*Your tasks*
1. In the report on coronary bypass surgery in HIV-positive patients, what accounts for the higher long-term rate of major adverse cardiac events in the HIV-positive group?
2. Decide whether each statement agrees with the report on coronary bypass surgery in HIV-positive patients, answering yes or no and quoting the deciding words: (a) Obesity was more common among the HIV-positive patients. (b) The study compared 22 HIV-positive patients with 42 HIV-negative controls. (c) At one month, post-operative death was more frequent in the HIV-positive group.
3. From the report on coronary bypass surgery in HIV-positive patients, extract the passage from "After one month, the" to "Therapy 2004; 9:L65.".

*Document passage*
------------------------------------------------

Coronary artery bypass graft is safe in HIV-positive patients but shows higher risk of longer term events
Graham McKerrow, HIV i-Base
Coronary artery bypass graft (CABG) is a feasible and safe procedure in HIV-positive patients, conclude Boccara and colleagues at the French Italian Study on Coronary artery disease in AIDS patients (FRISCA-2). There was no difference in immediate postoperative outcomes between HIV-positive and HIV-negative patients. However. long-term follow-up showed higher rates of major adverse cardiac events (MACE) was significantly higher in HIV-positive patients due to an increased rate of repeat revascularisation procedure (reCABG and percutaneous coronary intervention [PCI]).
From 1997 to 2003 inclusive, researchers compared 22 HIV-positive and 42 HIV-negative control patients matched for age and gender who underwent CABG. They compared baseline characteristics, immediate results and clinical outcome (MACE: death from any cause, myocardial infarction, re-intervention and/or PCI) at 34 months.
Cardiovascular risk factors were nearly identical in both groups with a higher rate of hypercholesterolaemia (96% versus 74%, p=0.045) and hypertriglyceridaemia (82% versus 45%, p=0.005) in HIV-positive patients. Obesity was more frequent in the control group (33% versus 0%, p=0.001).
In the HIV-positive group, mean CD4 count was lower post-operation compared to beforehand (427 +/- 162 vs 503 +/-200 cells/mm3) but this was without clinical significance in the follow-up. Coronary multivessel disease (> 2 vessel disease) was present in nearly all patients (96% HIV-positive and 93% HIV-negative). Left Ventricular Ejection Fraction and mean number of grafts were also similar in the 2 groups (55%+/-10 versus 50%+/-14, respectively.
After one month, the rate of post-operative death, MI, stroke, mediastinitis, and re-intervention was identical in both groups. However, at 34 +/-20 months follow-up, rate of occurrence of first MACE was higher in HIV-positive group. The only predictor of MACE at follow-up was HIV infection itself with a hazard ratio of 6.3 (95%CI 2.2-17.9, p=0.001).
Boccara F, Cohen A, Odi G et al. Coronary artery bypass graft in HIV-infected patients. A multicentre case control study. 6th Lipodystrophy Workshop (6th IWADRLH), Washington. Abstract 115. Antiviral Therapy 2004; 9:L65.

------------------------------------------------

*Provided information*
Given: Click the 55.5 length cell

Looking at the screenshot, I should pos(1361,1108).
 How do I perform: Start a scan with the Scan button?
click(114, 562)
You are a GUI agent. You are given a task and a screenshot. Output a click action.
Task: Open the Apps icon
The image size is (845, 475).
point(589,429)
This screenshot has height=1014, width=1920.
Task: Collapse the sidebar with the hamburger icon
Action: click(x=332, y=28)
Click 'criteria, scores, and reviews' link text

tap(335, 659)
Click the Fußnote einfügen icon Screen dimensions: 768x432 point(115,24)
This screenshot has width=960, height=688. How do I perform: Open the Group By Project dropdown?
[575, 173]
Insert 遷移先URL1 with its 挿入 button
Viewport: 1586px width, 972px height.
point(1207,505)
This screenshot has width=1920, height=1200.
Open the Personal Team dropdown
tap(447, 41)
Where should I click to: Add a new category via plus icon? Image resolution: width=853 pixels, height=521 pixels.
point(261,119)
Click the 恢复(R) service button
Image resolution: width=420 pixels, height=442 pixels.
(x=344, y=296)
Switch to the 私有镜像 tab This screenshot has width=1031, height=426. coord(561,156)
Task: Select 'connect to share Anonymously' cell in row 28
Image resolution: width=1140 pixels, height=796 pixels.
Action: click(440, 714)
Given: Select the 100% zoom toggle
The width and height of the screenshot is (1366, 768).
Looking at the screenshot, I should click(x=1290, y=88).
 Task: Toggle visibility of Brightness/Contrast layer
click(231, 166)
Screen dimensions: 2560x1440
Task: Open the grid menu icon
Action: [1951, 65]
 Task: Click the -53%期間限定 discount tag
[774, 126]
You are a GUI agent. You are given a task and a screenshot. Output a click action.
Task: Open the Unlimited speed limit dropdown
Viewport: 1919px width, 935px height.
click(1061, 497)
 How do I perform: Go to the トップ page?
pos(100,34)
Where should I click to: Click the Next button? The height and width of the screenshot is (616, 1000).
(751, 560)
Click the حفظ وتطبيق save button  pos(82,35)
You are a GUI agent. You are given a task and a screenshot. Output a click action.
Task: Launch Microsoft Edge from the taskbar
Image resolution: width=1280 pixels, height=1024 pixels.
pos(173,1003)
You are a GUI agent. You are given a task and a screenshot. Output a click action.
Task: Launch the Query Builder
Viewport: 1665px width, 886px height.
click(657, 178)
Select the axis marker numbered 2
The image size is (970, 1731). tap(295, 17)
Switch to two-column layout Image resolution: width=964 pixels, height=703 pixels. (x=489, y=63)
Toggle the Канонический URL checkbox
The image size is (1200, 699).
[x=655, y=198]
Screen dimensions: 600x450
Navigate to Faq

------------------------------------------------

*Answer set*
1. The higher long-term rate came from an increased rate of repeat revascularisation procedures in HIV-positive patients, meaning repeat CABG and percutaneous coronary intervention (PCI).

2.
(a) No: "Obesity was more frequent in the control group (33% versus 0%, p=0.001)."
(b) Yes: "researchers compared 22 HIV-positive and 42 HIV-negative control patients"
(c) No: "After one month, the rate of post-operative death, MI, stroke, mediastinitis, and re-intervention was identical in both groups."

3.
After one month, the rate of post-operative death, MI, stroke, mediastinitis, and re-intervention was identical in both groups. However, at 34 +/-20 months follow-up, rate of occurrence of first MACE was higher in HIV-positive group. The only predictor of MACE at follow-up was HIV infection itself with a hazard ratio of 6.3 (95%CI 2.2-17.9, p=0.001).
Boccara F, Cohen A, Odi G et al. Coronary artery bypass graft in HIV-infected patients. A multicentre case control study. 6th Lipodystrophy Workshop (6th IWADRLH), Washington. Abstract 115. Antiviral Therapy 2004; 9:L65.